Aim
Extract every line of the records below verbatim, keeping each one unchanged.

Records from a data collection
►

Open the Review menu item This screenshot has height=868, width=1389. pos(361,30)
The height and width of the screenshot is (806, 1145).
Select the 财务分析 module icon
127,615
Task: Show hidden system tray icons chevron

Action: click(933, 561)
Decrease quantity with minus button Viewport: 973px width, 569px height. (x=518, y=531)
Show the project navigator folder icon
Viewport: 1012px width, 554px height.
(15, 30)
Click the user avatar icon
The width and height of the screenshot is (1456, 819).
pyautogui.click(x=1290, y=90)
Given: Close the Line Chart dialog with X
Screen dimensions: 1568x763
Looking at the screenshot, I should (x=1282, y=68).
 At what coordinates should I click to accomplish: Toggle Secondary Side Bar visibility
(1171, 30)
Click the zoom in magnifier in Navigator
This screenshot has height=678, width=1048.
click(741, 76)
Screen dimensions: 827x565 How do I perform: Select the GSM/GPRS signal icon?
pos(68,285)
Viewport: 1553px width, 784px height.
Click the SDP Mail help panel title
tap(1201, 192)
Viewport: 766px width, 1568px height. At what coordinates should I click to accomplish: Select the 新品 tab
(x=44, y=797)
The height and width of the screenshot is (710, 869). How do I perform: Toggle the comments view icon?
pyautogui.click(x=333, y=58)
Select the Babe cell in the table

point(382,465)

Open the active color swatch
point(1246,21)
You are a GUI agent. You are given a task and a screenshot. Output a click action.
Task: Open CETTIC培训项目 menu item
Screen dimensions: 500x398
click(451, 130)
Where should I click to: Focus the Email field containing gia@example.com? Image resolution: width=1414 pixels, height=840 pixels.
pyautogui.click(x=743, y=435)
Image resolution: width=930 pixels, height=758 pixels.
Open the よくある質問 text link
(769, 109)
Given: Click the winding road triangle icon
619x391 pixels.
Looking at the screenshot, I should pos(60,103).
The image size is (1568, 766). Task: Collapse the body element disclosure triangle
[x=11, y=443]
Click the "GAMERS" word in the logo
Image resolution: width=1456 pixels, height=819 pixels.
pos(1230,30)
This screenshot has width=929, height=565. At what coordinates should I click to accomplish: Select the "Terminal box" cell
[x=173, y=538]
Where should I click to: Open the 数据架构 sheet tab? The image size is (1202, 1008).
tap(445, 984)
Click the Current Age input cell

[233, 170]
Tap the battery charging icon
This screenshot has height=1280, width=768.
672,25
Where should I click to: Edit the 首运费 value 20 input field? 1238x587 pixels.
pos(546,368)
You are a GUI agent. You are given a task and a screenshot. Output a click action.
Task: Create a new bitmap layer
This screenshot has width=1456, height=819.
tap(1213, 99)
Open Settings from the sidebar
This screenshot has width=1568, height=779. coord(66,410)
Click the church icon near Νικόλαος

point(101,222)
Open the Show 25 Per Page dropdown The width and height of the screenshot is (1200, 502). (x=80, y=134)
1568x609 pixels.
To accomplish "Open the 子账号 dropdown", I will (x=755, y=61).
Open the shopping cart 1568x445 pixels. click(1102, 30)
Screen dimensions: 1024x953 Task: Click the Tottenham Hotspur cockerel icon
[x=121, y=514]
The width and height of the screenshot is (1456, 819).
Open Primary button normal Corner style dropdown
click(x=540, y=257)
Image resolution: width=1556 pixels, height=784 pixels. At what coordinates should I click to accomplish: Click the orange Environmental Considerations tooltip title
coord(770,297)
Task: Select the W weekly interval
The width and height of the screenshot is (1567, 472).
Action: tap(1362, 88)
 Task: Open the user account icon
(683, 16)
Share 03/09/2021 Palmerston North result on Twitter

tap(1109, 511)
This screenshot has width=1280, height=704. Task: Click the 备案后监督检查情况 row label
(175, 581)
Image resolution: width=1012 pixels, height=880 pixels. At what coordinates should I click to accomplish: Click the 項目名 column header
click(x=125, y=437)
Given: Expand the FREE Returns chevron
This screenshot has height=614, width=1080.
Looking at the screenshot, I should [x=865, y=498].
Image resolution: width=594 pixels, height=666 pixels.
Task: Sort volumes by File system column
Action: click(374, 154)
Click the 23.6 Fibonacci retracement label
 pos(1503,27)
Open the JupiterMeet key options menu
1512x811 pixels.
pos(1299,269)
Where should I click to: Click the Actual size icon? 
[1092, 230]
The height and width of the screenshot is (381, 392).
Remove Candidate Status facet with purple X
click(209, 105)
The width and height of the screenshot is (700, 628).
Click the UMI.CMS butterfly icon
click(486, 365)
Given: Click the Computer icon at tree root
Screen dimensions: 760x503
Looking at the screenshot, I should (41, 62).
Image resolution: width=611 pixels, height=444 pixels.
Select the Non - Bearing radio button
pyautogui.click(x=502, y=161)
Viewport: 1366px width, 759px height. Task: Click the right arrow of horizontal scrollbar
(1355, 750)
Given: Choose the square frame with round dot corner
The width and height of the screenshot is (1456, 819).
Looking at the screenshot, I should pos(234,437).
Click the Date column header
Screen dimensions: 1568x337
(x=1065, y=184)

◄

Solution to the exercise
Open the Review menu item This screenshot has height=868, width=1389. pos(361,30)
The height and width of the screenshot is (806, 1145).
Select the 财务分析 module icon
127,615
Task: Show hidden system tray icons chevron

Action: click(933, 561)
Decrease quantity with minus button Viewport: 973px width, 569px height. (x=518, y=531)
Show the project navigator folder icon
Viewport: 1012px width, 554px height.
(15, 30)
Click the user avatar icon
The width and height of the screenshot is (1456, 819).
pyautogui.click(x=1290, y=90)
Given: Close the Line Chart dialog with X
Screen dimensions: 1568x763
Looking at the screenshot, I should (x=1282, y=68).
 At what coordinates should I click to accomplish: Toggle Secondary Side Bar visibility
(1171, 30)
Click the zoom in magnifier in Navigator
This screenshot has height=678, width=1048.
click(741, 76)
Screen dimensions: 827x565 How do I perform: Select the GSM/GPRS signal icon?
pos(68,285)
Viewport: 1553px width, 784px height.
Click the SDP Mail help panel title
tap(1201, 192)
Viewport: 766px width, 1568px height. At what coordinates should I click to accomplish: Select the 新品 tab
(x=44, y=797)
The height and width of the screenshot is (710, 869). How do I perform: Toggle the comments view icon?
pyautogui.click(x=333, y=58)
Select the Babe cell in the table

point(382,465)

Open the active color swatch
point(1246,21)
You are a GUI agent. You are given a task and a screenshot. Output a click action.
Task: Open CETTIC培训项目 menu item
Screen dimensions: 500x398
click(451, 130)
Where should I click to: Focus the Email field containing gia@example.com? Image resolution: width=1414 pixels, height=840 pixels.
pyautogui.click(x=743, y=435)
Image resolution: width=930 pixels, height=758 pixels.
Open the よくある質問 text link
(769, 109)
Given: Click the winding road triangle icon
619x391 pixels.
Looking at the screenshot, I should pos(60,103).
The image size is (1568, 766). Task: Collapse the body element disclosure triangle
[x=11, y=443]
Click the "GAMERS" word in the logo
Image resolution: width=1456 pixels, height=819 pixels.
pos(1230,30)
This screenshot has width=929, height=565. At what coordinates should I click to accomplish: Select the "Terminal box" cell
[x=173, y=538]
Where should I click to: Open the 数据架构 sheet tab? The image size is (1202, 1008).
tap(445, 984)
Click the Current Age input cell

[233, 170]
Tap the battery charging icon
This screenshot has height=1280, width=768.
672,25
Where should I click to: Edit the 首运费 value 20 input field? 1238x587 pixels.
pos(546,368)
You are a GUI agent. You are given a task and a screenshot. Output a click action.
Task: Create a new bitmap layer
This screenshot has width=1456, height=819.
tap(1213, 99)
Open Settings from the sidebar
This screenshot has width=1568, height=779. coord(66,410)
Click the church icon near Νικόλαος

point(101,222)
Open the Show 25 Per Page dropdown The width and height of the screenshot is (1200, 502). (x=80, y=134)
1568x609 pixels.
To accomplish "Open the 子账号 dropdown", I will (x=755, y=61).
Open the shopping cart 1568x445 pixels. click(1102, 30)
Screen dimensions: 1024x953 Task: Click the Tottenham Hotspur cockerel icon
[x=121, y=514]
The width and height of the screenshot is (1456, 819).
Open Primary button normal Corner style dropdown
click(x=540, y=257)
Image resolution: width=1556 pixels, height=784 pixels. At what coordinates should I click to accomplish: Click the orange Environmental Considerations tooltip title
coord(770,297)
Task: Select the W weekly interval
The width and height of the screenshot is (1567, 472).
Action: tap(1362, 88)
 Task: Open the user account icon
(683, 16)
Share 03/09/2021 Palmerston North result on Twitter

tap(1109, 511)
This screenshot has width=1280, height=704. Task: Click the 备案后监督检查情况 row label
(175, 581)
Image resolution: width=1012 pixels, height=880 pixels. At what coordinates should I click to accomplish: Click the 項目名 column header
click(x=125, y=437)
Given: Expand the FREE Returns chevron
This screenshot has height=614, width=1080.
Looking at the screenshot, I should [x=865, y=498].
Image resolution: width=594 pixels, height=666 pixels.
Task: Sort volumes by File system column
Action: click(374, 154)
Click the 23.6 Fibonacci retracement label
 pos(1503,27)
Open the JupiterMeet key options menu
1512x811 pixels.
pos(1299,269)
Where should I click to: Click the Actual size icon? 
[1092, 230]
The height and width of the screenshot is (381, 392).
Remove Candidate Status facet with purple X
click(209, 105)
The width and height of the screenshot is (700, 628).
Click the UMI.CMS butterfly icon
click(486, 365)
Given: Click the Computer icon at tree root
Screen dimensions: 760x503
Looking at the screenshot, I should (41, 62).
Image resolution: width=611 pixels, height=444 pixels.
Select the Non - Bearing radio button
pyautogui.click(x=502, y=161)
Viewport: 1366px width, 759px height. Task: Click the right arrow of horizontal scrollbar
(1355, 750)
Given: Choose the square frame with round dot corner
The width and height of the screenshot is (1456, 819).
Looking at the screenshot, I should pos(234,437).
Click the Date column header
Screen dimensions: 1568x337
(x=1065, y=184)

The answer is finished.